Poucos vocalistas marcaram o rock tanto quanto Bon Scott. Nascido na Escócia e criado na Austrália, Ronald Belford Scott entrou para o AC/DC em 1974 e rapidamente se tornou a voz e o principal letrista da banda. Seu estilo irreverente, letras cheias de humor e presença de palco ajudaram a transformar o grupo em um dos maiores nomes do rock.
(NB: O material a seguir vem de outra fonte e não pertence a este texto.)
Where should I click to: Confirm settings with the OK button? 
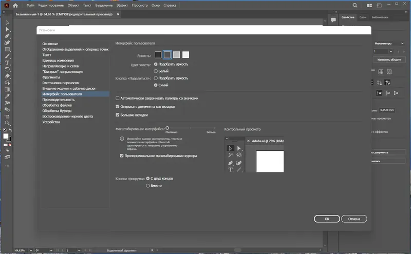(x=327, y=219)
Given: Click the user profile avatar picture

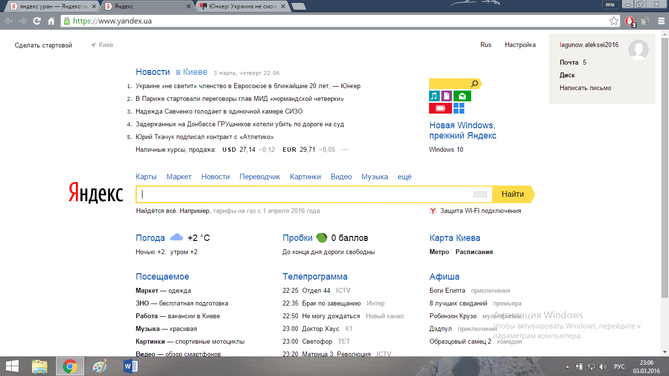Looking at the screenshot, I should click(x=638, y=50).
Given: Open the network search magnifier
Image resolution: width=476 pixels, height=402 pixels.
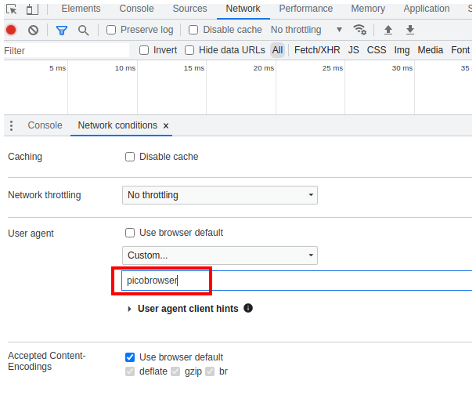Looking at the screenshot, I should (83, 30).
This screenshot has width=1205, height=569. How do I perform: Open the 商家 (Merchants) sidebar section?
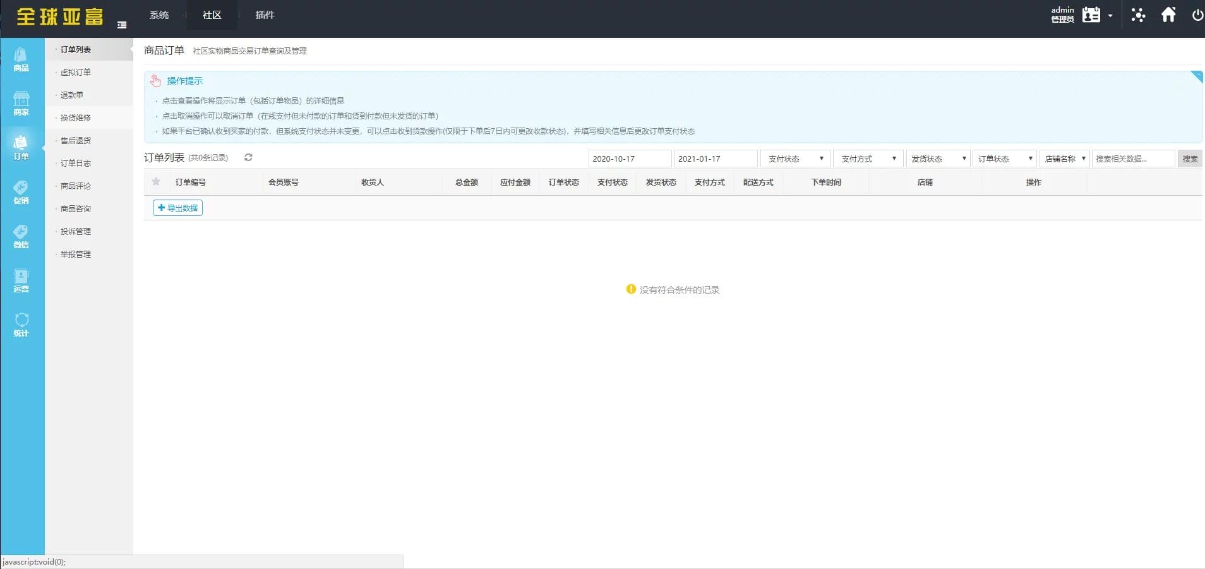tap(21, 104)
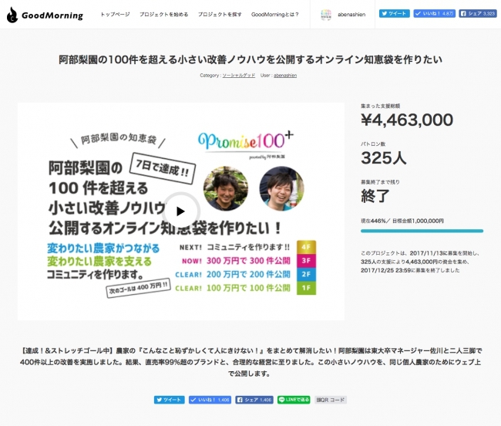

Ao lado dos irmãos Angus e Malcolm Young, Scott gravou discos fundamentais como High Voltage (1975), Dirty Deeds Done Dirt Cheap (1976), Let There Be Rock (1977), Powerage (1978) e Highway to Hell (1979). Este último colocou o AC/DC definitivamente no mercado internacional e preparavou o caminho para um sucesso ainda maior. Porém, a morte trágica de Bon Scott mudou os rumos, e continua cercada de dúvidas, marcada por versões contraditórias, lacunas na investigação e poucos fatos que resistem a uma análise detalhada, proporcionando diferentes teorias sobre a morte de Bon Scott.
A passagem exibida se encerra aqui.